Ouvi falar pela primeira vez no Corona Vírus em fevereiro. Não imaginei que no final de abril eu estaria doente, que entraria para as estatísticas de infectados. É uma guerra de múltiplas trincheiras. Fiz questão de tornar público o resultado do meu exame nas redes sociais. Não ocupo nenhum cargo público, mas sei da responsabilidade de ter voz nesse mar de enganos. As pessoas precisam entender que a doença existe e é muito debilitante, mesmo em alguém forte e de boa saúde.

Recebi algumas vezes uma mensagem no WhatsApp ensinando a cura da Covid-19. Bastaria parar de dizer e digitar Corona Vírus e Covid-19 e mudar para outro mantra que o vírus perderia a força automaticamente. O nome disso é negação. É preocupante. Tem gente que não acredita na doença e isso é assustador. Tem gente dizendo que é invenção da mídia, que os caixões enterrados estão vazios, que não é verdade esse número de mortos, que é tudo bobagem e precisamos perder o medo, porque é só uma gripezinha.

Enquanto isso as pessoas estão morrendo sozinhas, sem direito às despedidas, ao conforto dos familiares e amigos, morrendo diariamente, com a perspectiva apavorante de que o número de mortos e contaminados aumente de forma desesperadora. Enquanto isso os profissionais de saúde estão trabalhando incansavelmente , tentando encontrar alternativas para tomar as decisões certas diante de uma doença que sequer tem documentação de referência suficiente.

Estar com Covid-19 é péssimo. Uma bomba relógio de quatorze dias, contando as horas para que passe logo sem deixar complicações, checando o oxigênio, a temperatura, afastando os pensamentos de morte que aparecem feito moscas.

--

» **Tarefas propostas**
**1)** Quantos dias dura a "bomba relógio" descrita no trecho sobre a Covid-19?
**2)** Prossiga com o trecho sobre a Covid-19 a partir da última frase apresentada.

--

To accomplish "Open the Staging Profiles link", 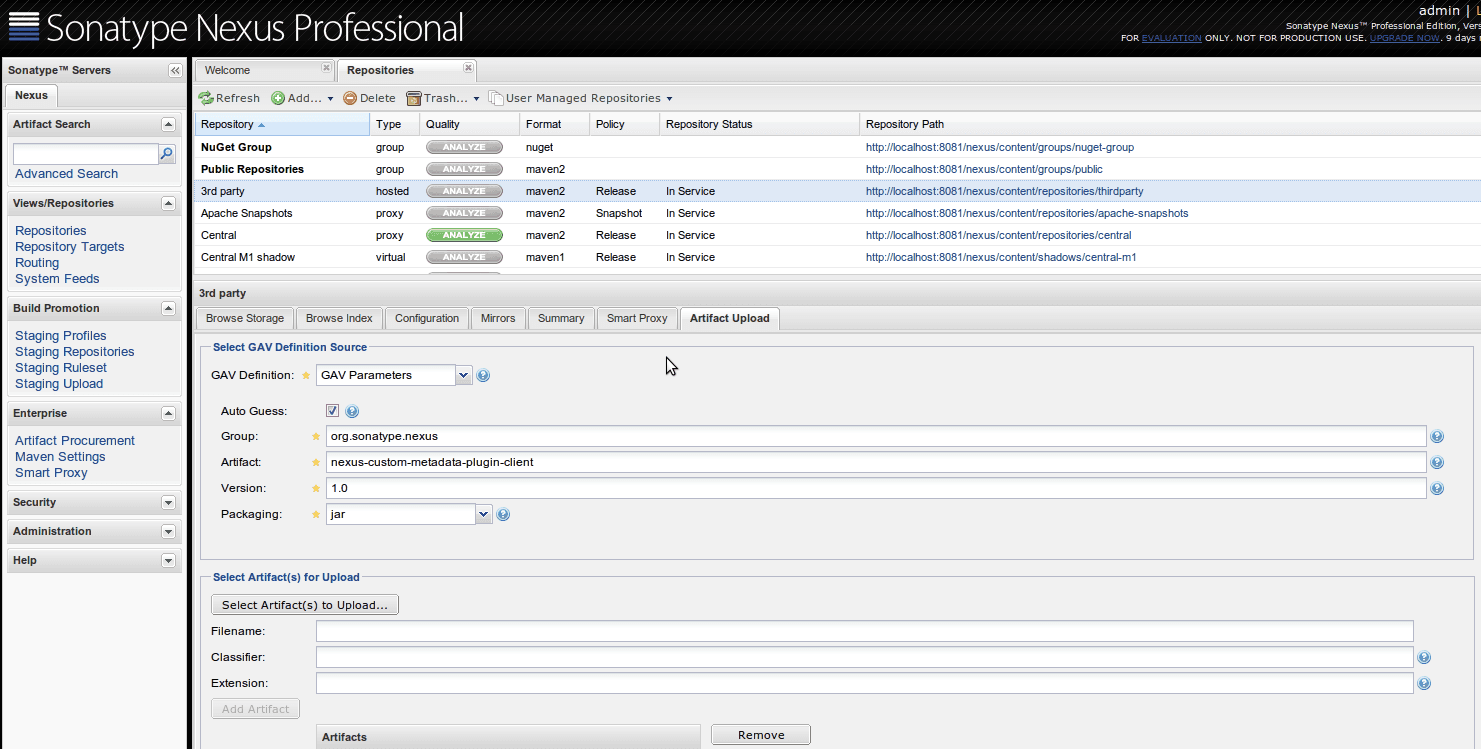I will 60,336.
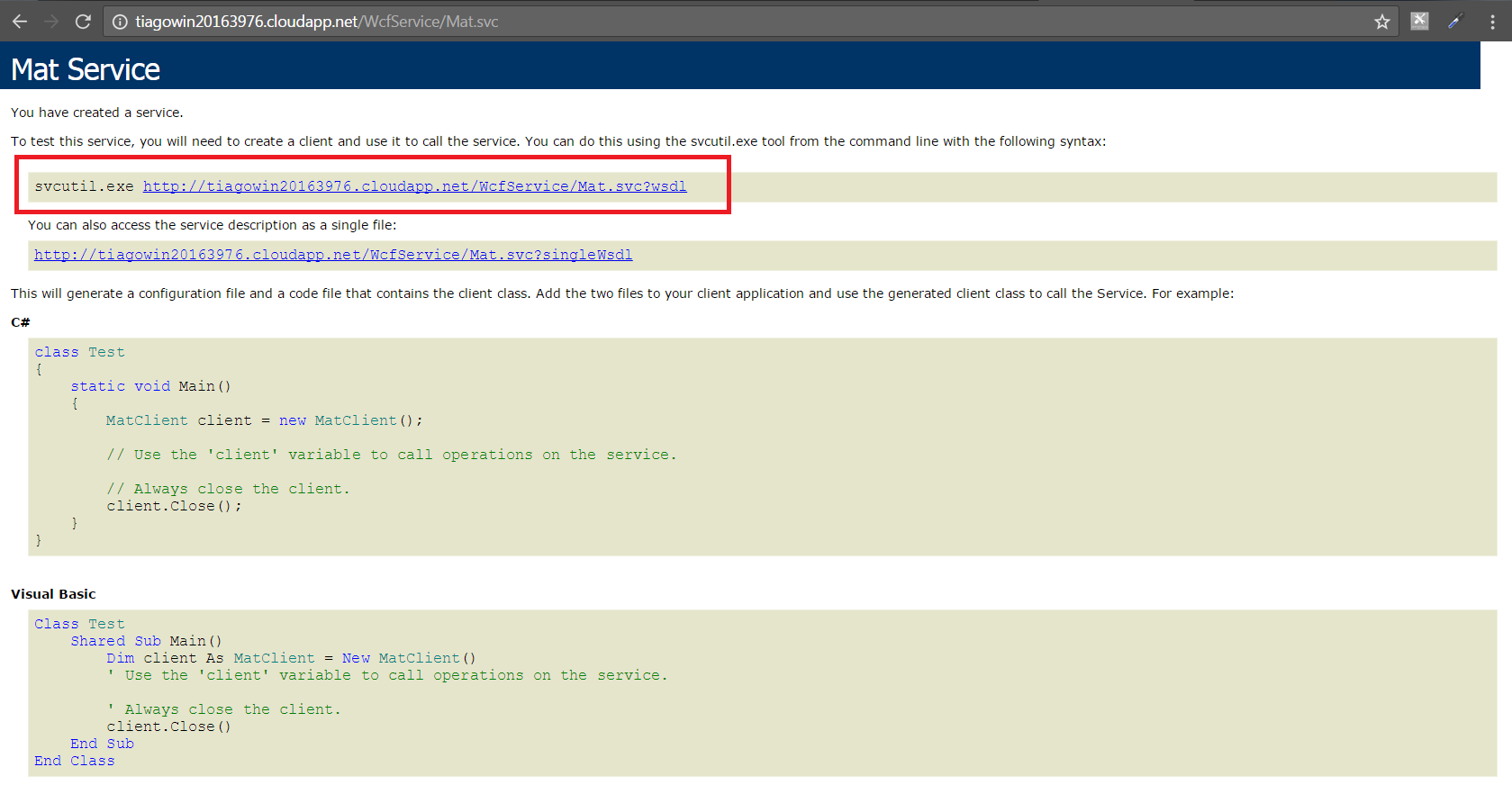Screen dimensions: 1512x785
Task: Bookmark this page with the star icon
Action: point(1381,22)
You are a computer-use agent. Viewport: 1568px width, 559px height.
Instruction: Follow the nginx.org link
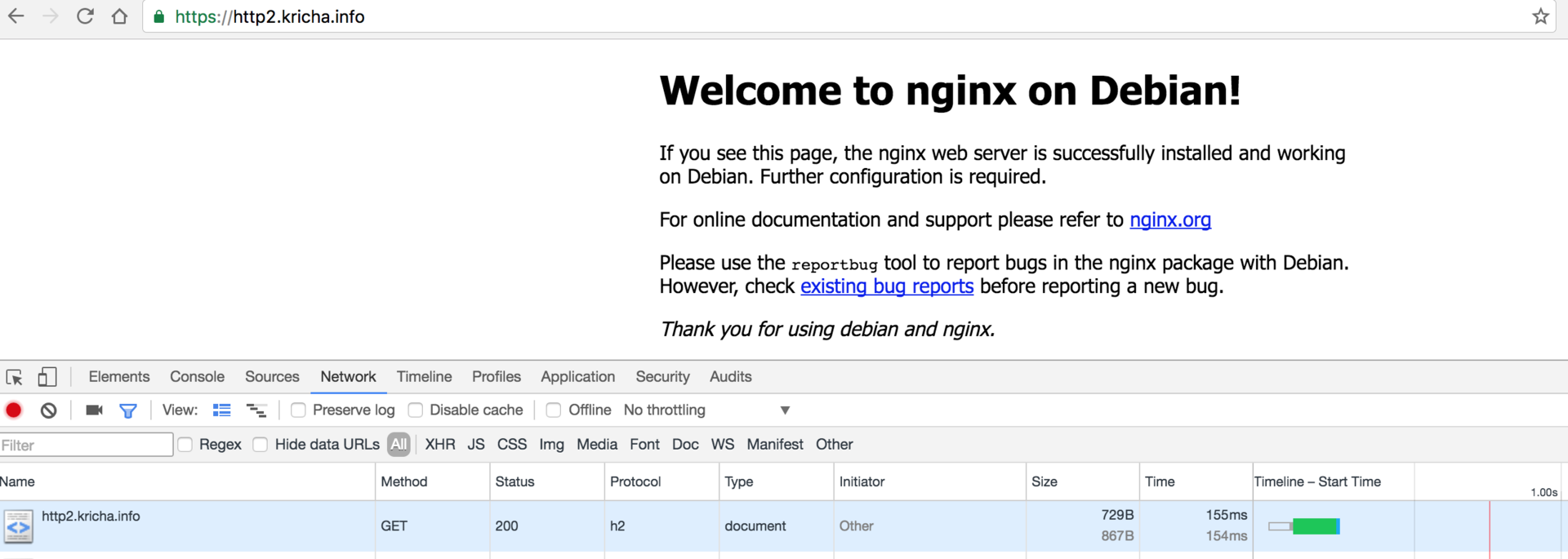1169,220
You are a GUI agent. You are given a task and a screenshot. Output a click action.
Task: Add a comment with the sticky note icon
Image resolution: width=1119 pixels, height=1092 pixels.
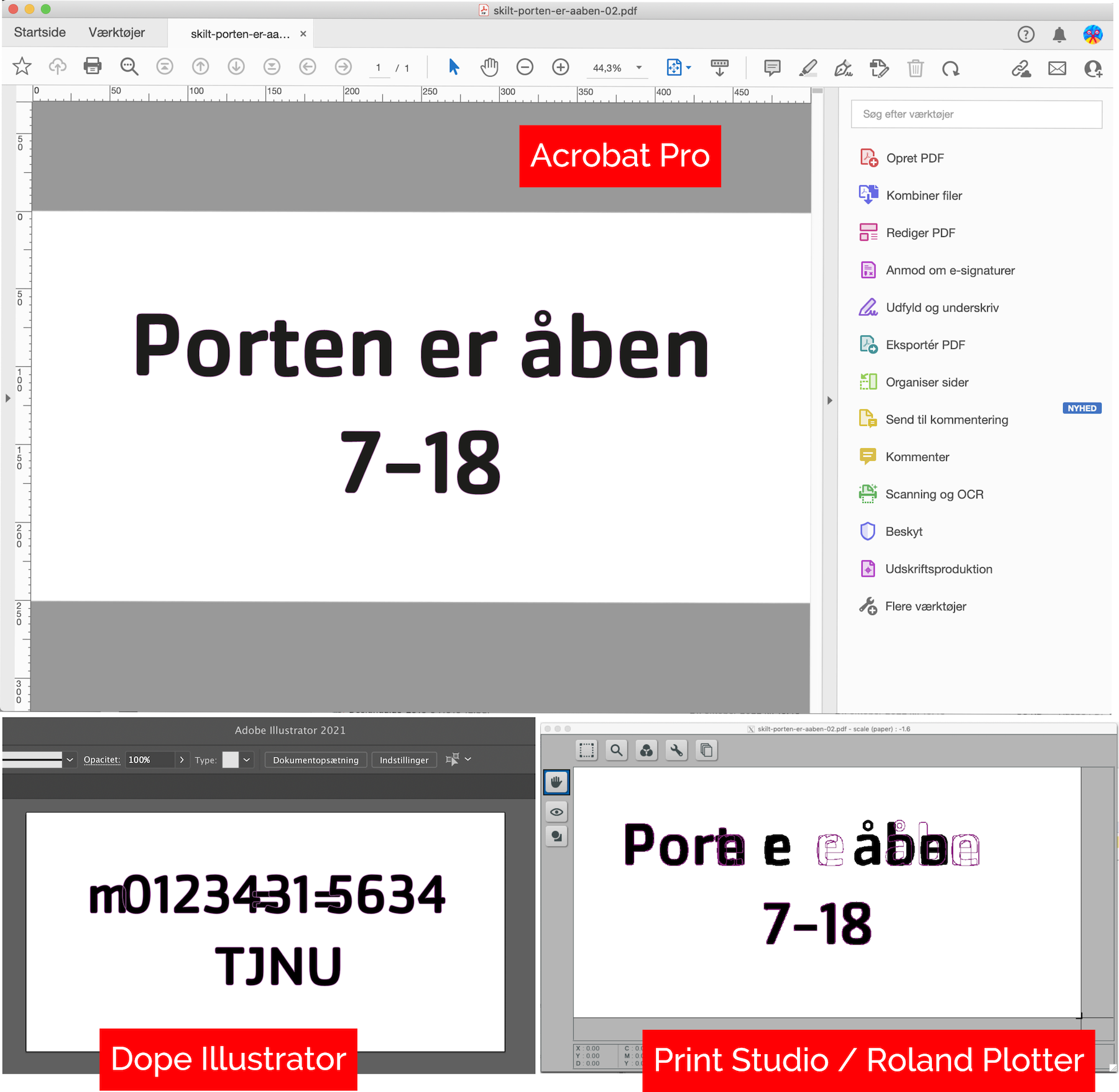(x=772, y=68)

--

» **Respostas do exercício**
**1)** Quatorze dias.

**2)**
Talvez essa seja a crônica mais difícil que escrevi porque não estou encontrando o lugar exato para virar a chave, dizer algo bom sobre isso, achar motivo, sentido, justificativa. Não tem. É um sofrimento coletivo, real, que precisa ser levado a sério. É a travessia de uma tempestade.

A máscara é uma das palavras mais mencionadas nesses tempos, aquela que protege nariz e boca do contágio. Há outra máscara, a que esconde a verdade das intenções e sentimentos das pessoas e está caindo por todos os lados. Não existe régua para medir sofrimento, mas talvez nós, brasileiros, estejamos mais desamparados e desesperados que outros países porque temos um presidente cruel – que diz em alto e bom som que não é coveiro e nem faz milagre.

Há um projeto comovente solicitando aos parentes e amigos dos mortos pela Covid-19 que cadastrem seus nomes, idades e um parágrafo sobre eles, para que os números virem pessoas. Que tenham identidade. Há muita mobilização para garantir comida e material de higiene para famílias em situação de risco. Há muita força de trabalho contínuo tentando levar informação correta e diminuir os efeitos nocivos das notícias erradas e da ignorância. Podemos fazer pouco, aos poucos, mas é nossa única salvação.